Pemuridan sejati memindahkan pusat hidup dari “apa yang aku inginkan” kepada “apa yang Engkau kehendaki, ya Tuhan.” Ketika pusat bergeser, banyak hal praktis dalam hidup berubah:
- Jika dulu kita berdoa demi keinginan pribadi, kini kita berdoa supaya kehendak Tuhan jadi.
- Jika dulu kita melayani demi pengakuan, kini kita melayani karena kasih kepada Kristus dan sesama.
- Jika dulu kita mencari berkat, kini kita sadar bahwa Kristus sendirilah berkat terbesar.
Renungan Pribadi
Mari kita bertanya jujur pada hati masing-masing:
- Apakah kita tetap mencintai Tuhan ketika doa-doa tidak dijawab sesuai harapan?
- Apakah kita tetap setia mempercayai Dia ketika berkat duniawi tidak kunjung datang?
- Apakah kita rela kehilangan demi menemukan Kristus sebagai harta sejati?
Pertanyaan-pertanyaan ini menjadi cermin iman kita. Mengikut Kristus bukanlah soal seberapa banyak kita mendapat, tetapi seberapa banyak kita rela menyerahkan.
Penutup
Mengikut Kristus dengan setia membawa kita ke tempat paling aman—bukan karena keadaan selalu sesuai harapan, tetapi karena bersama Dia segalanya menjadi indah menurut versi-Nya.
“Sebab barangsiapa mau menyelamatkan nyawanya, ia akan kehilangan nyawanya; tetapi barangsiapa kehilangan nyawanya karena Aku, ia akan menyelamatkannya.” (Lukas 9:24)

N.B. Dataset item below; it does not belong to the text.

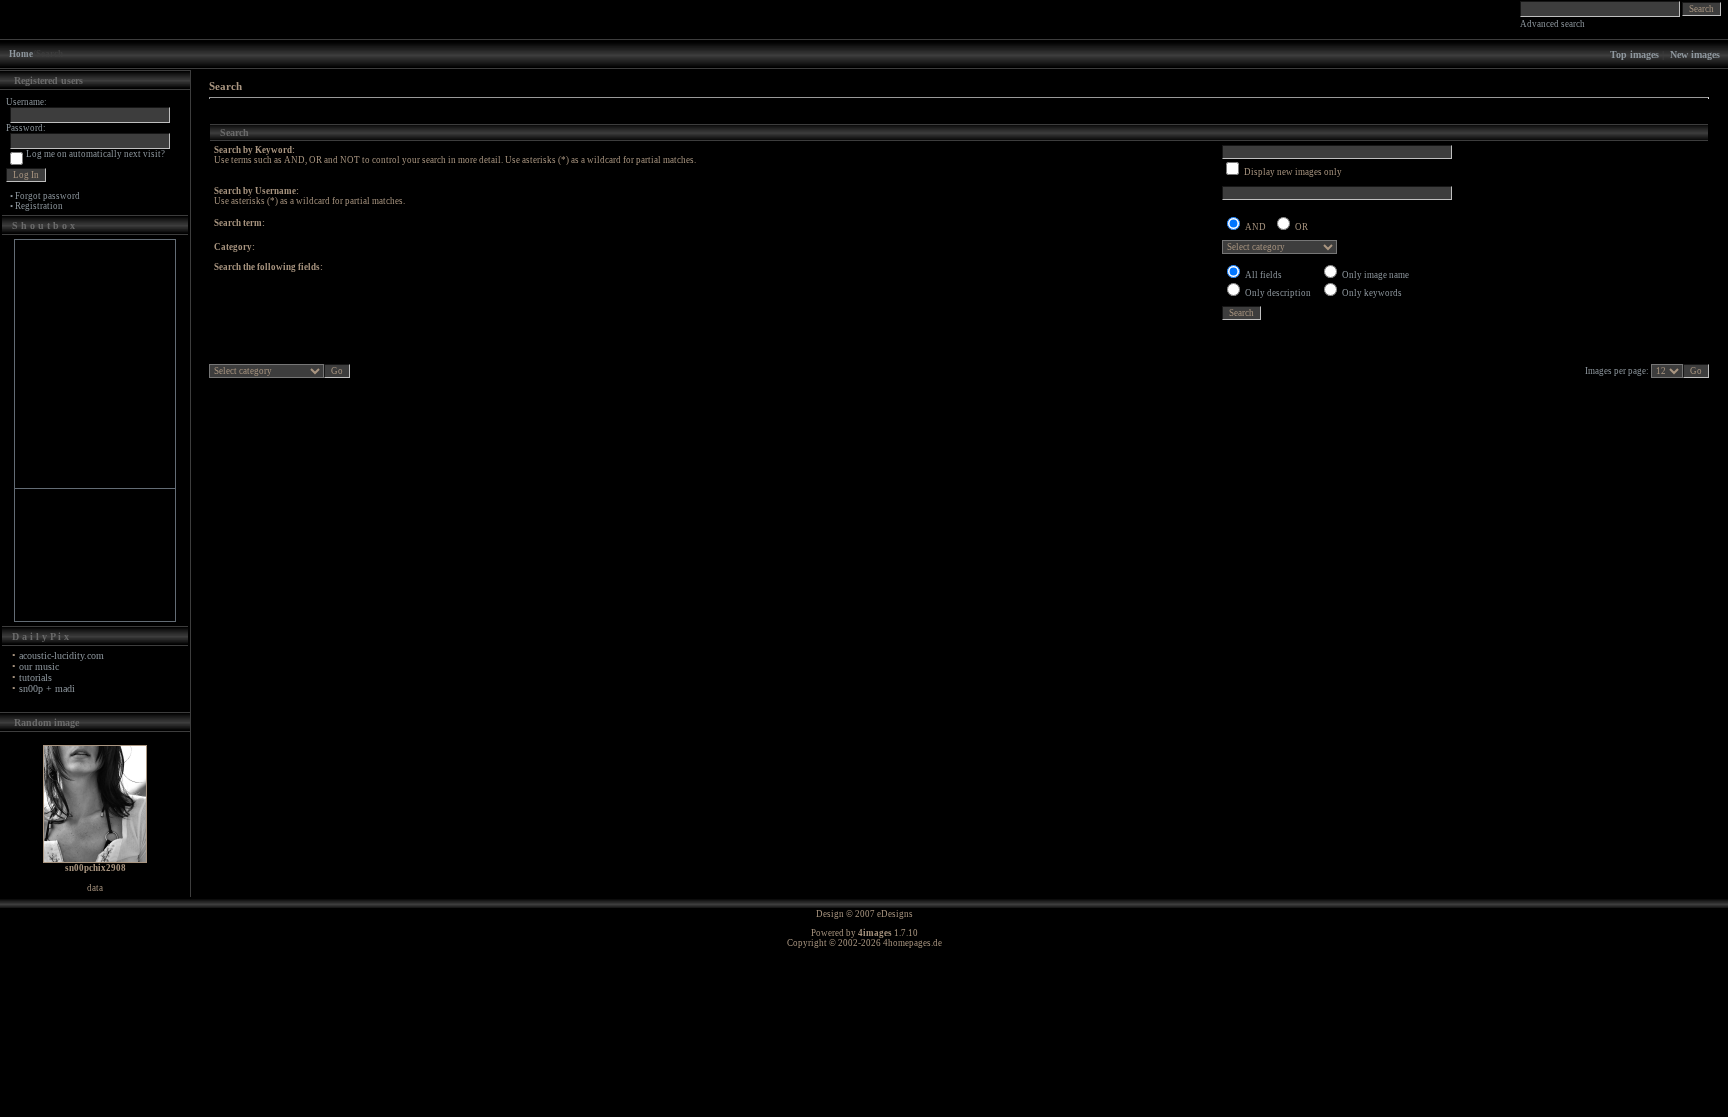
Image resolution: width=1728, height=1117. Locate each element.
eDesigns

Tuhan bukan alat untuk mencapai tujuan hidup kita. Tuhanlah tujuan itu sendiri. Dialah awal dan akhir, Alfa dan Omega, sumber sekaligus tujuan hidup kita. Mari kita hidup bukan sebagai “pengguna Tuhan,” tetapi sebagai murid sejati yang menyerahkan segalanya kepada-Nya.